- _Source records_
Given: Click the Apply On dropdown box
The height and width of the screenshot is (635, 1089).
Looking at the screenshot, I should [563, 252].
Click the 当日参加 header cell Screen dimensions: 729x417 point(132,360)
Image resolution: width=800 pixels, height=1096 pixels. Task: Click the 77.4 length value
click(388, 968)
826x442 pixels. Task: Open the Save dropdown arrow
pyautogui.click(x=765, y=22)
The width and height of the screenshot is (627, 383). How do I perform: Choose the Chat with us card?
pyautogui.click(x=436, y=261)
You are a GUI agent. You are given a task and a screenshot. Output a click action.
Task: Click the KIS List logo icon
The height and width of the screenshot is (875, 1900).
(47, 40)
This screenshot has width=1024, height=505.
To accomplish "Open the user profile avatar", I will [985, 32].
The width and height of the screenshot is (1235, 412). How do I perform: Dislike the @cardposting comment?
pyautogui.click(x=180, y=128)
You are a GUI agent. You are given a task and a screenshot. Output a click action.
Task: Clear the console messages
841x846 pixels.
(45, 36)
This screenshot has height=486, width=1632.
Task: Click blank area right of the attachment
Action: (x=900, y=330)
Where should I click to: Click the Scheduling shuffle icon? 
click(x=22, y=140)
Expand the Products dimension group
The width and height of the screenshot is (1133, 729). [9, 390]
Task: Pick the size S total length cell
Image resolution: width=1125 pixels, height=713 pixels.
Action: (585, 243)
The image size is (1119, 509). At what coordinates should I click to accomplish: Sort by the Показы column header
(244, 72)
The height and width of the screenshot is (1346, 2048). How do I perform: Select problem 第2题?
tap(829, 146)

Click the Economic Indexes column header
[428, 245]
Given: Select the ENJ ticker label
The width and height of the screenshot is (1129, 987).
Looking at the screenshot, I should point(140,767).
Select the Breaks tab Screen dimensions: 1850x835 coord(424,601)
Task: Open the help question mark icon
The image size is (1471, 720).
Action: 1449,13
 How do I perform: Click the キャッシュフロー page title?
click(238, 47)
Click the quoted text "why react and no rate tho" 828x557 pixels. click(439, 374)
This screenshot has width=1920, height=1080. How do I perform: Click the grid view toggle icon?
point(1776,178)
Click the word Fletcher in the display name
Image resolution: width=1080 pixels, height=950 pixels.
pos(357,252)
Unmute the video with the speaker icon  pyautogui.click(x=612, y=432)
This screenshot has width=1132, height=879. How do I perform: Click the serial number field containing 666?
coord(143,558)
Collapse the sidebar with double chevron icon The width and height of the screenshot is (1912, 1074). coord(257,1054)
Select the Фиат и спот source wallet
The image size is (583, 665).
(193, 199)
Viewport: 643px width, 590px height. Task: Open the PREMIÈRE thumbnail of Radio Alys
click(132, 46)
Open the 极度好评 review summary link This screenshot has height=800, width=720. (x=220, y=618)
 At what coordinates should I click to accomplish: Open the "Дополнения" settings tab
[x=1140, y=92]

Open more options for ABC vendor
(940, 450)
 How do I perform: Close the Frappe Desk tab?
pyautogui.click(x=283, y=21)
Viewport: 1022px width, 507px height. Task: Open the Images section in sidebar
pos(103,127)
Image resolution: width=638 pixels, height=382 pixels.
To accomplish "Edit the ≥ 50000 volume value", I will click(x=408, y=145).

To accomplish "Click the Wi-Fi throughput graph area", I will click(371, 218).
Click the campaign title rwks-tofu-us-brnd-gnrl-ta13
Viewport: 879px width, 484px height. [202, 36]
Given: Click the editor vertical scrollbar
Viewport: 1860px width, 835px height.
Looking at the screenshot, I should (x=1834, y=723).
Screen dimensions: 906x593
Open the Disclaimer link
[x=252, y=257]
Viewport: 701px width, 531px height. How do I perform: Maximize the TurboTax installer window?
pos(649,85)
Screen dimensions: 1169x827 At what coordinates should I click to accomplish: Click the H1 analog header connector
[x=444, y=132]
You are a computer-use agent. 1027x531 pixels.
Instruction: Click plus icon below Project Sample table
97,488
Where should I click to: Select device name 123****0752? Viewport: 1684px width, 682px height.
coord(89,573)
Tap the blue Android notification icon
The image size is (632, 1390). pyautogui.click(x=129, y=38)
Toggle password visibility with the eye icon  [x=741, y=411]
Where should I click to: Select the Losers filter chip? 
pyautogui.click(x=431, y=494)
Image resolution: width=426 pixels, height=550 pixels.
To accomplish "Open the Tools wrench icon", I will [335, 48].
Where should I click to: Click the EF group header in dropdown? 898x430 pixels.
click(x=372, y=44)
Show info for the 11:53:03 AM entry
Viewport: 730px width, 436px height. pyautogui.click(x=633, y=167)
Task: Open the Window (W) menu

- _Exercise brief_
Retype the complete listing exactly.

- _Task result_
Given: Click the Apply On dropdown box
The height and width of the screenshot is (635, 1089).
Looking at the screenshot, I should [563, 252].
Click the 当日参加 header cell Screen dimensions: 729x417 point(132,360)
Image resolution: width=800 pixels, height=1096 pixels. Task: Click the 77.4 length value
click(388, 968)
826x442 pixels. Task: Open the Save dropdown arrow
pyautogui.click(x=765, y=22)
The width and height of the screenshot is (627, 383). How do I perform: Choose the Chat with us card?
pyautogui.click(x=436, y=261)
You are a GUI agent. You are given a task and a screenshot. Output a click action.
Task: Click the KIS List logo icon
The height and width of the screenshot is (875, 1900).
(47, 40)
This screenshot has width=1024, height=505.
To accomplish "Open the user profile avatar", I will [985, 32].
The width and height of the screenshot is (1235, 412). How do I perform: Dislike the @cardposting comment?
pyautogui.click(x=180, y=128)
You are a GUI agent. You are given a task and a screenshot. Output a click action.
Task: Clear the console messages
841x846 pixels.
(45, 36)
This screenshot has height=486, width=1632.
Task: Click blank area right of the attachment
Action: (x=900, y=330)
Where should I click to: Click the Scheduling shuffle icon? 
click(x=22, y=140)
Expand the Products dimension group
The width and height of the screenshot is (1133, 729). [9, 390]
Task: Pick the size S total length cell
Image resolution: width=1125 pixels, height=713 pixels.
Action: (585, 243)
The image size is (1119, 509). At what coordinates should I click to accomplish: Sort by the Показы column header
(244, 72)
The height and width of the screenshot is (1346, 2048). How do I perform: Select problem 第2题?
tap(829, 146)

Click the Economic Indexes column header
[428, 245]
Given: Select the ENJ ticker label
The width and height of the screenshot is (1129, 987).
Looking at the screenshot, I should point(140,767).
Select the Breaks tab Screen dimensions: 1850x835 coord(424,601)
Task: Open the help question mark icon
The image size is (1471, 720).
Action: 1449,13
 How do I perform: Click the キャッシュフロー page title?
click(238, 47)
Click the quoted text "why react and no rate tho" 828x557 pixels. click(439, 374)
This screenshot has width=1920, height=1080. How do I perform: Click the grid view toggle icon?
point(1776,178)
Click the word Fletcher in the display name
Image resolution: width=1080 pixels, height=950 pixels.
pos(357,252)
Unmute the video with the speaker icon  pyautogui.click(x=612, y=432)
This screenshot has width=1132, height=879. How do I perform: Click the serial number field containing 666?
coord(143,558)
Collapse the sidebar with double chevron icon The width and height of the screenshot is (1912, 1074). coord(257,1054)
Select the Фиат и спот source wallet
The image size is (583, 665).
(193, 199)
Viewport: 643px width, 590px height. Task: Open the PREMIÈRE thumbnail of Radio Alys
click(132, 46)
Open the 极度好评 review summary link This screenshot has height=800, width=720. (x=220, y=618)
 At what coordinates should I click to accomplish: Open the "Дополнения" settings tab
[x=1140, y=92]

Open more options for ABC vendor
(940, 450)
 How do I perform: Close the Frappe Desk tab?
pyautogui.click(x=283, y=21)
Viewport: 1022px width, 507px height. Task: Open the Images section in sidebar
pos(103,127)
Image resolution: width=638 pixels, height=382 pixels.
To accomplish "Edit the ≥ 50000 volume value", I will click(x=408, y=145).

To accomplish "Click the Wi-Fi throughput graph area", I will click(371, 218).
Click the campaign title rwks-tofu-us-brnd-gnrl-ta13
Viewport: 879px width, 484px height. [202, 36]
Given: Click the editor vertical scrollbar
Viewport: 1860px width, 835px height.
Looking at the screenshot, I should (x=1834, y=723).
Screen dimensions: 906x593
Open the Disclaimer link
[x=252, y=257]
Viewport: 701px width, 531px height. How do I perform: Maximize the TurboTax installer window?
pos(649,85)
Screen dimensions: 1169x827 At what coordinates should I click to accomplish: Click the H1 analog header connector
[x=444, y=132]
You are a computer-use agent. 1027x531 pixels.
Instruction: Click plus icon below Project Sample table
97,488
Where should I click to: Select device name 123****0752? Viewport: 1684px width, 682px height.
coord(89,573)
Tap the blue Android notification icon
The image size is (632, 1390). pyautogui.click(x=129, y=38)
Toggle password visibility with the eye icon  [x=741, y=411]
Where should I click to: Select the Losers filter chip? 
pyautogui.click(x=431, y=494)
Image resolution: width=426 pixels, height=550 pixels.
To accomplish "Open the Tools wrench icon", I will [335, 48].
Where should I click to: Click the EF group header in dropdown? 898x430 pixels.
click(x=372, y=44)
Show info for the 11:53:03 AM entry
Viewport: 730px width, 436px height. pyautogui.click(x=633, y=167)
Task: Open the Window (W) menu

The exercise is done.